(Records for pointing at text and elements)
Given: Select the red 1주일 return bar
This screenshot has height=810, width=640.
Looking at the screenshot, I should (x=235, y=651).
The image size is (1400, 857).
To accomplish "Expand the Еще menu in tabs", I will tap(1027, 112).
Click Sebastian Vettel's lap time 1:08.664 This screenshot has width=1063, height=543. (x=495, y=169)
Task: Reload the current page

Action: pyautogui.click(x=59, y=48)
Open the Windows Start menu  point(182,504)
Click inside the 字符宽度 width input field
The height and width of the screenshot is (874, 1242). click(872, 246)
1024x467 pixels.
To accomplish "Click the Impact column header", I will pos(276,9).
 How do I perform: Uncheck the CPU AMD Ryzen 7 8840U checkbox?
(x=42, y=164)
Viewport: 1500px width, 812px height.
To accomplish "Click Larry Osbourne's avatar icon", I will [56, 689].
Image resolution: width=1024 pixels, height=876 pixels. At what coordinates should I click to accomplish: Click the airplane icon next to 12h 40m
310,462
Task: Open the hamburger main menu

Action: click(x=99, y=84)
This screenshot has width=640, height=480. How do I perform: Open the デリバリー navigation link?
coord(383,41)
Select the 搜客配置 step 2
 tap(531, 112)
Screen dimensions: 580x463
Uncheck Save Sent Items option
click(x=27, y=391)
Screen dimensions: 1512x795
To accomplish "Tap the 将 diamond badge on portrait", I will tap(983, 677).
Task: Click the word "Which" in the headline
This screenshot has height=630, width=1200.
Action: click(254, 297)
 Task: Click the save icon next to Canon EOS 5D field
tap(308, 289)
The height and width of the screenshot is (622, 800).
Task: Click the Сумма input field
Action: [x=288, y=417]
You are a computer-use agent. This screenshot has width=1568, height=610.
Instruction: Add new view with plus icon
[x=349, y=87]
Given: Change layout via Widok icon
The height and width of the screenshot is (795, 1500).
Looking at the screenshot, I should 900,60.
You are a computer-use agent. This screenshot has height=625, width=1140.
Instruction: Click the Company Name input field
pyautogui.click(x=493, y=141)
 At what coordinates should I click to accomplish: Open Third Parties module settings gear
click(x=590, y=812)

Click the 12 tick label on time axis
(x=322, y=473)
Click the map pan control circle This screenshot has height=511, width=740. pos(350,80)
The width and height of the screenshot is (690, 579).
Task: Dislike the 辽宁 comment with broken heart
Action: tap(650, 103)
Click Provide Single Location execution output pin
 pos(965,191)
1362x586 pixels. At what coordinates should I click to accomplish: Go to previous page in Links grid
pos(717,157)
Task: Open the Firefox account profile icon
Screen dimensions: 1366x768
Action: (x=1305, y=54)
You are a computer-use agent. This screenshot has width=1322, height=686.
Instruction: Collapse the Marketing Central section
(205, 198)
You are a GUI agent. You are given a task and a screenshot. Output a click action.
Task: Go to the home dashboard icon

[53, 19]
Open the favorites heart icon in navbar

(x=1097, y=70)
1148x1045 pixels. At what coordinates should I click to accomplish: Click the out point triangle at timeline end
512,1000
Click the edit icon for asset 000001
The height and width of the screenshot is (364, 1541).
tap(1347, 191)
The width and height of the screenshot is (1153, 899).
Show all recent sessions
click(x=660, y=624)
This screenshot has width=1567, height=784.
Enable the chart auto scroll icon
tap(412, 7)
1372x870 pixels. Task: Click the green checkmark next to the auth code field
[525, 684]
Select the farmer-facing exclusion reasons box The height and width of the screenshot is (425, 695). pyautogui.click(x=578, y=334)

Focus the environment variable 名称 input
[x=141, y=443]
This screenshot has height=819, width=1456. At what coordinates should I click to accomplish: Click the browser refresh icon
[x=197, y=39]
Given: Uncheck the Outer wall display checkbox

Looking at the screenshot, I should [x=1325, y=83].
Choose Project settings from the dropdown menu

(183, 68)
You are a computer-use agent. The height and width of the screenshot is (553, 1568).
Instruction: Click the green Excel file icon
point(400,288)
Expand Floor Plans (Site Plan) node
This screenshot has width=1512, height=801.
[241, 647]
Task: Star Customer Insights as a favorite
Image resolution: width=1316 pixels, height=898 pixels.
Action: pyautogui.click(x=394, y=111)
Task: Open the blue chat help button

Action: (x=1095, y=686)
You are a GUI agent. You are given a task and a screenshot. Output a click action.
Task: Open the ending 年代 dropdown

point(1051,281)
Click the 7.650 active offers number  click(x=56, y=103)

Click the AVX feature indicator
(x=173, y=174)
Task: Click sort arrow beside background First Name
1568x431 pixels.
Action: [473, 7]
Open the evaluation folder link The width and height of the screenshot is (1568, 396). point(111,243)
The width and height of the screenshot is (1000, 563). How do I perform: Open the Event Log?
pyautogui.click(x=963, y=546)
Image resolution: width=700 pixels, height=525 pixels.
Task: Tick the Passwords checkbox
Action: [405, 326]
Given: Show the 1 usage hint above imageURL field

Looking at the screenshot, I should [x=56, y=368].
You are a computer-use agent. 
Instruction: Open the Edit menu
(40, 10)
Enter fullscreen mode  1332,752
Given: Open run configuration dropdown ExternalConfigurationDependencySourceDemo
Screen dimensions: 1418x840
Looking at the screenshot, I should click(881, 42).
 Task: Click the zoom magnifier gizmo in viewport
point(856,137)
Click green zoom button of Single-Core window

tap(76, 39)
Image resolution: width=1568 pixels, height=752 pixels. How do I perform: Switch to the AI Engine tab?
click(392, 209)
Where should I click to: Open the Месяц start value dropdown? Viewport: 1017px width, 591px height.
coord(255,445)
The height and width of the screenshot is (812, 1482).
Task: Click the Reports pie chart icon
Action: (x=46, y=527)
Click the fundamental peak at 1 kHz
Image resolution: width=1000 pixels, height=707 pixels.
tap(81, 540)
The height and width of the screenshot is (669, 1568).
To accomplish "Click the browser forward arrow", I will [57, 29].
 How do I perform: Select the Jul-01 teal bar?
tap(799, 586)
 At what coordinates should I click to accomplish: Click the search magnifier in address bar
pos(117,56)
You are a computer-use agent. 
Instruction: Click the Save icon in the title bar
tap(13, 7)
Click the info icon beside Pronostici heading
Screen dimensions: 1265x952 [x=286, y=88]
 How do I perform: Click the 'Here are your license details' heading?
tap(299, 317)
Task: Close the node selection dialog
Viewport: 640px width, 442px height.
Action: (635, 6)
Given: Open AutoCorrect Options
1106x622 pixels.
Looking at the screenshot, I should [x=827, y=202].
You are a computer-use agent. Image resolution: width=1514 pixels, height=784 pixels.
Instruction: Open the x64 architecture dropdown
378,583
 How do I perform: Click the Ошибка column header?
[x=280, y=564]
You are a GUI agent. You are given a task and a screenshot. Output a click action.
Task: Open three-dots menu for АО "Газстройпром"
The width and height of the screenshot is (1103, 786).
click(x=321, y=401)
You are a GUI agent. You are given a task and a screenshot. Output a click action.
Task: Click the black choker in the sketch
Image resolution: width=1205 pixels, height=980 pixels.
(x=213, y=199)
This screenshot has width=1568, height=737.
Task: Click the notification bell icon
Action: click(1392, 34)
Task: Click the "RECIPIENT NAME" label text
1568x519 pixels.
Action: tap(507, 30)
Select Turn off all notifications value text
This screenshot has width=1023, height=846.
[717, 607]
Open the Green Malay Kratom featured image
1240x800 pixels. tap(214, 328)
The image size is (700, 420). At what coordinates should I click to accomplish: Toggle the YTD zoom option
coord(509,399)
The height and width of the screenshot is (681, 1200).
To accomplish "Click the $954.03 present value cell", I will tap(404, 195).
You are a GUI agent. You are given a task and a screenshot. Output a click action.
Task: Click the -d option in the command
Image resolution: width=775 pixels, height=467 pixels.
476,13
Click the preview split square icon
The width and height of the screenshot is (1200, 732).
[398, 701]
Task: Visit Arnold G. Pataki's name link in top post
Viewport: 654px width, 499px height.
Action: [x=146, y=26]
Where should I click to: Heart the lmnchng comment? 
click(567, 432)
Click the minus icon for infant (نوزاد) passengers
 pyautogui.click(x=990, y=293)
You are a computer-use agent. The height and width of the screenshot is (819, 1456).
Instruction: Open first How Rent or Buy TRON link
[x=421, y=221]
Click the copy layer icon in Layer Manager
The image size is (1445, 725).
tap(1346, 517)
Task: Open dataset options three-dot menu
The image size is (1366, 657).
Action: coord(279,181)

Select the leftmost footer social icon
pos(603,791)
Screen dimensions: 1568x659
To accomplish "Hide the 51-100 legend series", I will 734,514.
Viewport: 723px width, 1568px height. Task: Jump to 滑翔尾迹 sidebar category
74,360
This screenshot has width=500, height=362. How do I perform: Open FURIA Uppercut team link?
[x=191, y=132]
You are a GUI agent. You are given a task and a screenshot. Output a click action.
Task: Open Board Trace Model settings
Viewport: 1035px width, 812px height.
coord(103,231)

_INSTRUCTION_: Give the lines of the items starting at the line that contains "Task: Open the blue chat help button" and ending at the line that contains "Action: [473, 7]" as a JSON list of strings, one string per line, with blank lines left out.

_OUTPUT OF THE TASK_:
[
  "Task: Open the blue chat help button",
  "Action: (x=1095, y=686)",
  "You are a GUI agent. You are given a task and a screenshot. Output a click action.",
  "Task: Open the ending 年代 dropdown",
  "point(1051,281)",
  "Click the 7.650 active offers number  click(x=56, y=103)",
  "Click the AVX feature indicator",
  "(x=173, y=174)",
  "Task: Click sort arrow beside background First Name",
  "1568x431 pixels.",
  "Action: [473, 7]"
]